**REQUIREMENT**
Pull out each line of the records below that contains the word "Expand" and copy it in full.

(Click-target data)
--- START ---

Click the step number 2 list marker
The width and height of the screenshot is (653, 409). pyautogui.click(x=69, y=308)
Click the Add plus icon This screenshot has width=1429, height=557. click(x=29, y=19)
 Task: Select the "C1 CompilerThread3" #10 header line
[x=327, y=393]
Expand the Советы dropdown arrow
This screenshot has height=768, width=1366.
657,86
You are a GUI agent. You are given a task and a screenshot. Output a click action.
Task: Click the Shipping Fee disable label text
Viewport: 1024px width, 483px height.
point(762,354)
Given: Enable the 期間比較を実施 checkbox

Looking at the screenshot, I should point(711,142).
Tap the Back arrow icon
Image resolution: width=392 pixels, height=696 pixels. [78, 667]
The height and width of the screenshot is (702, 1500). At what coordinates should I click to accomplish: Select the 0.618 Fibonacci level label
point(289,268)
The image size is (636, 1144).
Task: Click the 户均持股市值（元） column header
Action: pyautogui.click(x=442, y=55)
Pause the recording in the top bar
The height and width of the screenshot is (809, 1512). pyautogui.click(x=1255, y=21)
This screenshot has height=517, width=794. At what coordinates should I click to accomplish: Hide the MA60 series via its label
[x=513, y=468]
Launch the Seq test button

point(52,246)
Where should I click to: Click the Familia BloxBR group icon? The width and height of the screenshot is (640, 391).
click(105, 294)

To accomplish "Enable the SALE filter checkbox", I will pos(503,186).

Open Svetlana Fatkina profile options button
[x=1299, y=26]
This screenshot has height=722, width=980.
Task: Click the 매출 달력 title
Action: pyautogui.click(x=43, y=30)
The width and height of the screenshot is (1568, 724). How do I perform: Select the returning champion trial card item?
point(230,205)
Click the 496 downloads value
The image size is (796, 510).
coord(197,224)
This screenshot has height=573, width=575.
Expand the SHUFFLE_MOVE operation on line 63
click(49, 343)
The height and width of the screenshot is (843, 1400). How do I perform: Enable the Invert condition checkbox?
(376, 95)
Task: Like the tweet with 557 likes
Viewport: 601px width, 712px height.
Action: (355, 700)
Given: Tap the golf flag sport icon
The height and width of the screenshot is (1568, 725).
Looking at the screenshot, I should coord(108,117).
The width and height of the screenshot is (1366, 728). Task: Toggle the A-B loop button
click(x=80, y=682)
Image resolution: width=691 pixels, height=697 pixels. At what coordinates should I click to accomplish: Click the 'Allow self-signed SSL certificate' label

--- END ---

**EXERCISE RESULT**
Expand the Советы dropdown arrow
Expand the SHUFFLE_MOVE operation on line 63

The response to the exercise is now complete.